KUL H02A5a Computer Vision: Group Assignment 2
---------------------------------------------------------------
Student numbers: <span style="color:red">r1, r2, r3, r4, r5</span>. (fill in your student numbers!)

In this group assignment your team will delve into some deep learning applications for computer vision. The assignment will be delivered in the same groups from *Group assignment 1* and you start from this template notebook.

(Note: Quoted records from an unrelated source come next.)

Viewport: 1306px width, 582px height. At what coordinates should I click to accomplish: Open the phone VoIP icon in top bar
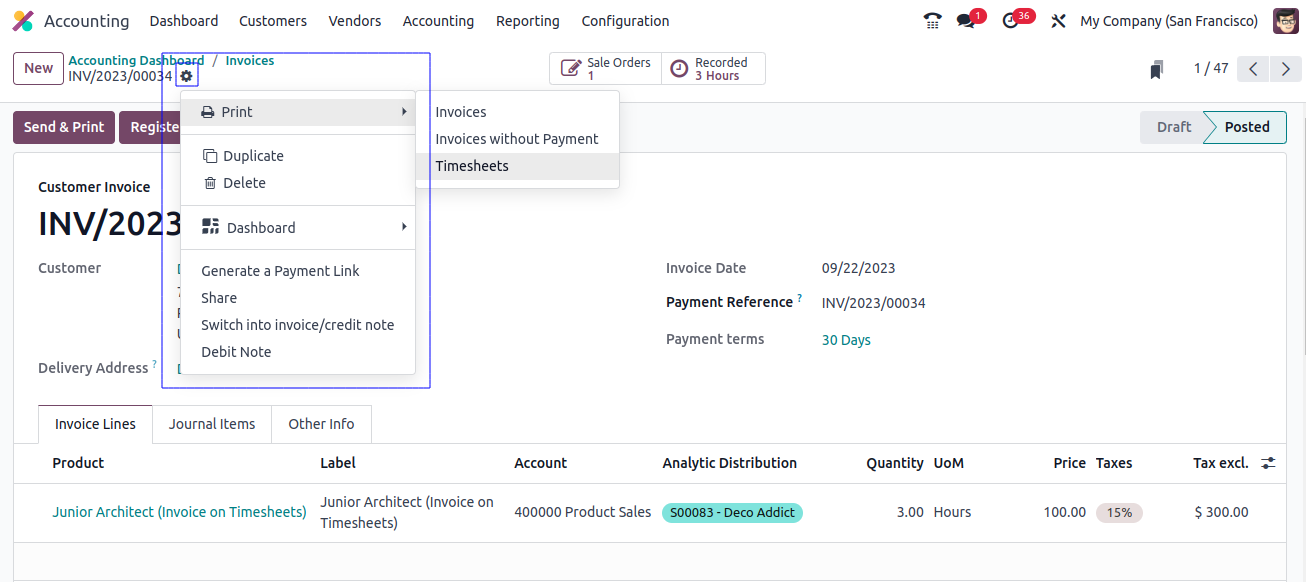932,21
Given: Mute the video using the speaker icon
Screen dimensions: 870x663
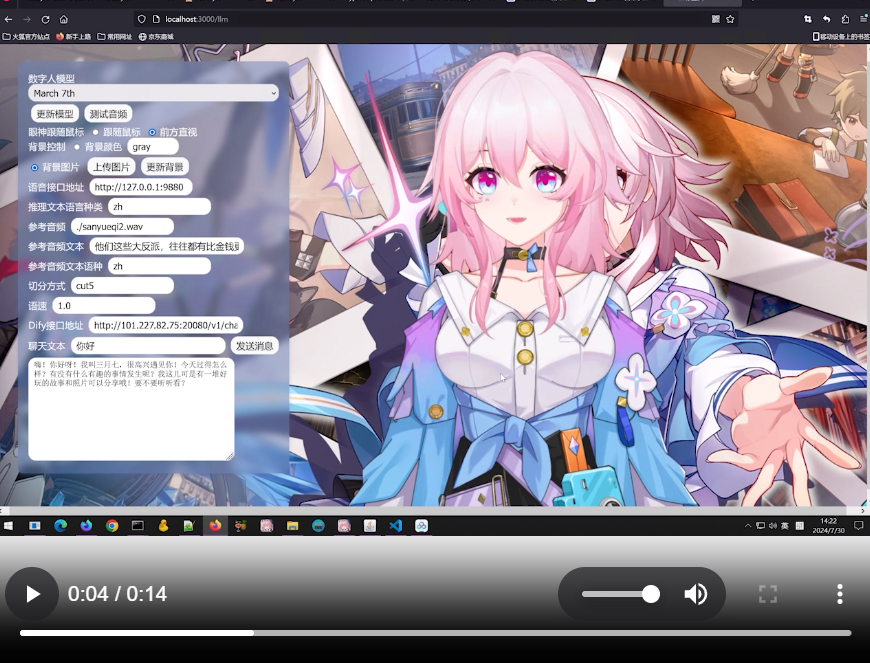Looking at the screenshot, I should (x=695, y=594).
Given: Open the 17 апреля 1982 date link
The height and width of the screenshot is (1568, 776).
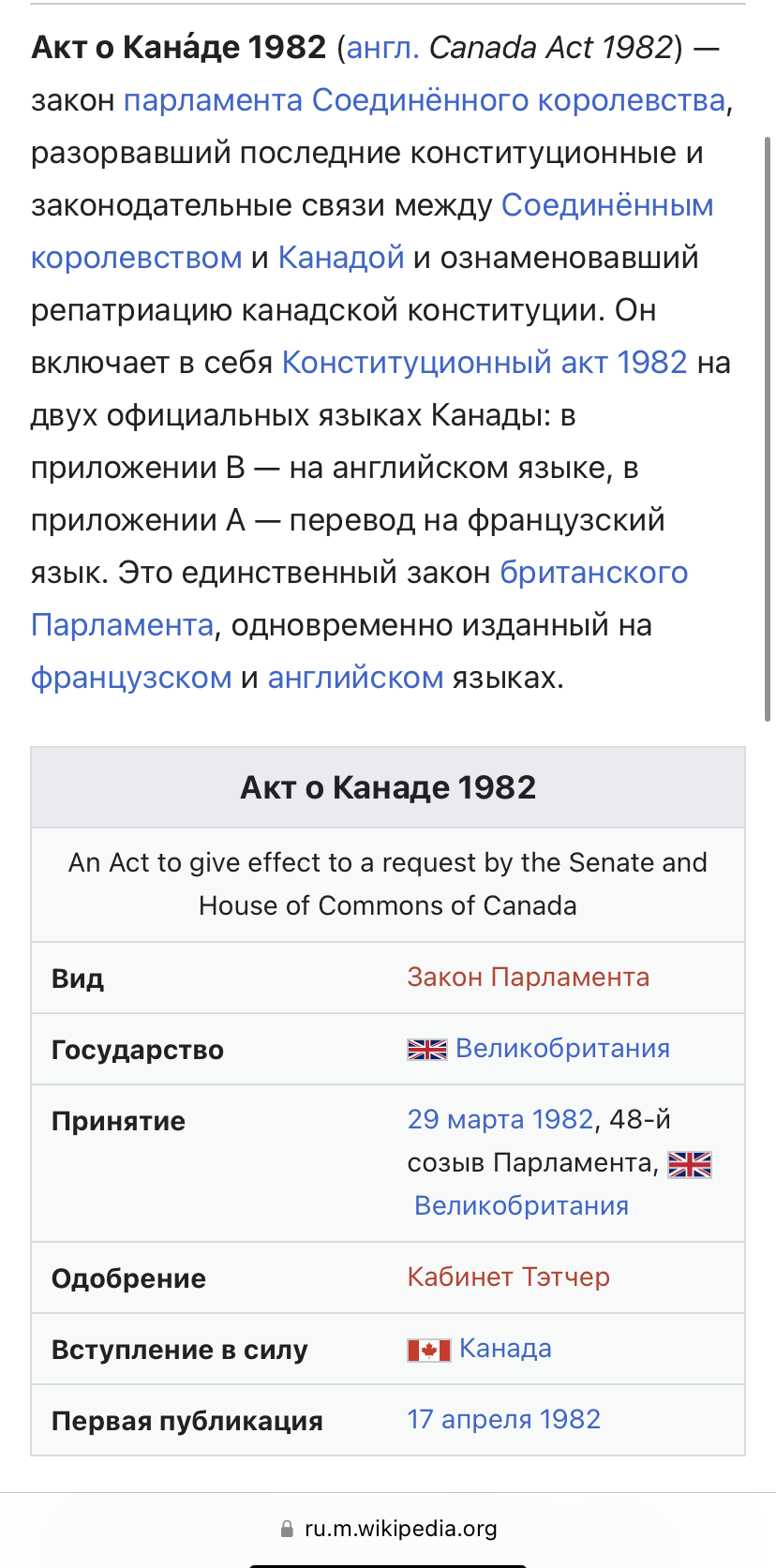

The notebook you submit for grading is the last notebook pinned as default and submitted to the [Kaggle competition](https://www.kaggle.com/t/d11be6a431b84198bc85f54ae7e2563f) prior to the deadline on **Wednesday 22 May 23:59**. Closely follow [these instructions](https://github.com/gourie/kaggle_inclass) for joining the competition, sharing your notebook with the TAs and making a valid notebook submission to the competition. A notebook submission not only produces a *submission.csv* file that is used to calculate your competition score, it also runs the entire notebook and saves its output as if it were a report. This way it becomes an all-in-one-place document for the TAs to review. As such, please make sure that your final submission notebook is self-contained and fully documented (e.g. provide strong arguments for the design choices that you make). Most likely, this notebook format is not appropriate to run all your experiments at submission time (e.g. the training of CNNs is a memory hungry and time consuming process; due to limited Kaggle resources). It can be a good idea to distribute your code otherwise and only summarize your findings, together with your final predictions, in the submission notebook. For example, you can substitute experiments with some text and figures that you have produced "offline" (e.g. learning curves and results on your internal validation set or even the test set for different architectures, pre-processing pipelines, etc). We advise you to first go through the PDF of this assignment entirely before you really start. Then, it can be a good idea to go through this notebook and use it as your first notebook submission to the competition. You can make use of the *Group assignment 2* forum/discussion board on Toledo if you have any questions. Good luck and have fun!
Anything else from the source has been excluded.